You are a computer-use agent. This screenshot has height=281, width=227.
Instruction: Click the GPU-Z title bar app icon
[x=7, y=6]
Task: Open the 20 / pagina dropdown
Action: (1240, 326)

WHAT IS NEEDED >>
Repeat the data exactly as it was given above.

YOUR RESPONSE >>
You are a computer-use agent. This screenshot has height=281, width=227.
Instruction: Click the GPU-Z title bar app icon
[x=7, y=6]
Task: Open the 20 / pagina dropdown
Action: (1240, 326)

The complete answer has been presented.